DIRECTIONS: Copy all lines containing the string "orange" from the records below.

TASK MATERIAL below:

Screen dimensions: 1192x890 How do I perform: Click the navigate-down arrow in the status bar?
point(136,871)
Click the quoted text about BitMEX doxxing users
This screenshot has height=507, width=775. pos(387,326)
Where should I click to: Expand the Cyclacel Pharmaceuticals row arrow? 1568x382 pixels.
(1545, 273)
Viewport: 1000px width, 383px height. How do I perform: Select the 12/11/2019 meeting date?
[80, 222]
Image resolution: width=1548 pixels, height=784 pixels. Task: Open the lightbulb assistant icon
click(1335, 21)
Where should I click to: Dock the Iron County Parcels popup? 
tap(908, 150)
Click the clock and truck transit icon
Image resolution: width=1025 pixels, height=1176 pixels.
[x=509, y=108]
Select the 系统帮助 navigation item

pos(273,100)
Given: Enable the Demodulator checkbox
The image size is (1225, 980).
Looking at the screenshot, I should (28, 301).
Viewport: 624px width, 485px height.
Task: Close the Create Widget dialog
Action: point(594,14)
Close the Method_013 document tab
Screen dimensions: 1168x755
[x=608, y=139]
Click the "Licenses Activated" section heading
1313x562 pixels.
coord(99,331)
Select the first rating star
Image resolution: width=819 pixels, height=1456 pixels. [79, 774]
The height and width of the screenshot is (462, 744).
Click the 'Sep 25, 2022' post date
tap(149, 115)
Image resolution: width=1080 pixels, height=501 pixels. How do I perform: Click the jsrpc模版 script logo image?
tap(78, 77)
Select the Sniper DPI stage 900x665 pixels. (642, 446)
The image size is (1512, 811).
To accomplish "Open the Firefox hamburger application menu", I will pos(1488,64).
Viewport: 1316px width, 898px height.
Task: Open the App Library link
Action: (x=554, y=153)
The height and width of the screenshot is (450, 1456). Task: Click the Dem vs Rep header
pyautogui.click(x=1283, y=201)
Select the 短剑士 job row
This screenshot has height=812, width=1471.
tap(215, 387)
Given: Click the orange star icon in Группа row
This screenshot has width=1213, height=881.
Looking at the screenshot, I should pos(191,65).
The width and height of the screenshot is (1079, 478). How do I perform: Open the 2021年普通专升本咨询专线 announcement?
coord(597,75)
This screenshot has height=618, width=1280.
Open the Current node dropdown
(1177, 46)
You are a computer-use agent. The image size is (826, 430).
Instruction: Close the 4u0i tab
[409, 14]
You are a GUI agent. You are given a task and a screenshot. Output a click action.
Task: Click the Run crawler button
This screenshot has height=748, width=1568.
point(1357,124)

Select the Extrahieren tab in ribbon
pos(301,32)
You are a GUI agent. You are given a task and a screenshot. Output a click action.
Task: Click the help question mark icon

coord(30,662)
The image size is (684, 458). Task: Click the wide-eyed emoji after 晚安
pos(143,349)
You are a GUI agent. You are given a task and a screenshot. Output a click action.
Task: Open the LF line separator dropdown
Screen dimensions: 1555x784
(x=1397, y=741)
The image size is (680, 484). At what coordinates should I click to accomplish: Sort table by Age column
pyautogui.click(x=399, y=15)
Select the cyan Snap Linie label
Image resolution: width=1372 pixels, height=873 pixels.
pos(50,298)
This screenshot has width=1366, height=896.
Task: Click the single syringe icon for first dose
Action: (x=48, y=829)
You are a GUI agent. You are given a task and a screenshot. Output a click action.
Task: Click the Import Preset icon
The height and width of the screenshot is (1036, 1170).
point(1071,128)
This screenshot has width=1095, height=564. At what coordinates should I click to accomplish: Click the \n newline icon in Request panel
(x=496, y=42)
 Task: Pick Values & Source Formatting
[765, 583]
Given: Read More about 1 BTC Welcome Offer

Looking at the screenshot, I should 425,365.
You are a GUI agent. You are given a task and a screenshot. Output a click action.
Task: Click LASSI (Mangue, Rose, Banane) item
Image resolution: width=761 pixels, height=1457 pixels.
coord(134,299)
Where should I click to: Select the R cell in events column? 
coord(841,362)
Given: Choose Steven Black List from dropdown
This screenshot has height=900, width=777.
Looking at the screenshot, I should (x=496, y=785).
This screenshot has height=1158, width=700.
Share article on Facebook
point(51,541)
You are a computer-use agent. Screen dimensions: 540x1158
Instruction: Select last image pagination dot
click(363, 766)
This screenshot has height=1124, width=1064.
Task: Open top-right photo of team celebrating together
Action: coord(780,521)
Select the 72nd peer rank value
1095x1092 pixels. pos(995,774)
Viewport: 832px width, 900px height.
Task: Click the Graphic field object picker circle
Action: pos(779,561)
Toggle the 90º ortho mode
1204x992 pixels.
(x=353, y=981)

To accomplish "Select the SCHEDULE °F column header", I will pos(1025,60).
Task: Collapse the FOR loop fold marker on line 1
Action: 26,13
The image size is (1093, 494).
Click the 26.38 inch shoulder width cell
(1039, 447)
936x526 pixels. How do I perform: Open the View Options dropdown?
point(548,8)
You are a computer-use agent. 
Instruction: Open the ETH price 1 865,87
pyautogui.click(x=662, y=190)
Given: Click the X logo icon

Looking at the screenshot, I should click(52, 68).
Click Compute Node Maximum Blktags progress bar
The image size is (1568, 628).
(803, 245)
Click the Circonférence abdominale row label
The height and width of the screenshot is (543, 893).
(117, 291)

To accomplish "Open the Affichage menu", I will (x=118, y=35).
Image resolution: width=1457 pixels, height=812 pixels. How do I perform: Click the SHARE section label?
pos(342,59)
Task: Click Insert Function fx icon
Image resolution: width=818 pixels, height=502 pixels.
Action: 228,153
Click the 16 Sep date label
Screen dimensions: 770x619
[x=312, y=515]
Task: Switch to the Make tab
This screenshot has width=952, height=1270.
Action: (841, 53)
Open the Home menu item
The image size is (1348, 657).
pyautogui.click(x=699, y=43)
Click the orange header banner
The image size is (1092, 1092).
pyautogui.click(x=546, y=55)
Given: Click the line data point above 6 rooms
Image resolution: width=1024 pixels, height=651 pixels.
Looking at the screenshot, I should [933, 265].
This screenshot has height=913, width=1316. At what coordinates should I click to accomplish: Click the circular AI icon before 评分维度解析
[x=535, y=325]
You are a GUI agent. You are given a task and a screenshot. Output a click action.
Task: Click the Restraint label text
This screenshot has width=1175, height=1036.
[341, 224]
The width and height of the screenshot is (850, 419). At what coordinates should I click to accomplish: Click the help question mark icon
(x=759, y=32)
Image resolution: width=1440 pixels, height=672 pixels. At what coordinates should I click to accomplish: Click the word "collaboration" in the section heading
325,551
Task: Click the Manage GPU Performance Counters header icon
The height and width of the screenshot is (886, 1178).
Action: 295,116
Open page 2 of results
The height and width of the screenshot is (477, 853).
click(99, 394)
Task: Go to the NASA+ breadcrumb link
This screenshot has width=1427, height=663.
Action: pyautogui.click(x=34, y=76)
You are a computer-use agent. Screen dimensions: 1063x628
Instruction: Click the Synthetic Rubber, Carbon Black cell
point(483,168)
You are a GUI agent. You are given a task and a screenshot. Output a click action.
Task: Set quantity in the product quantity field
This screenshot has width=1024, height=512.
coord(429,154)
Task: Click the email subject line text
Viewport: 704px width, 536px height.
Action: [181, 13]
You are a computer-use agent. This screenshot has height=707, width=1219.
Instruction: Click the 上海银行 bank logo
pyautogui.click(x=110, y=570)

End of TASK MATERIAL.

COMPLETED EXERCISE:
Given: Click the orange star icon in Группа row
Click the orange header banner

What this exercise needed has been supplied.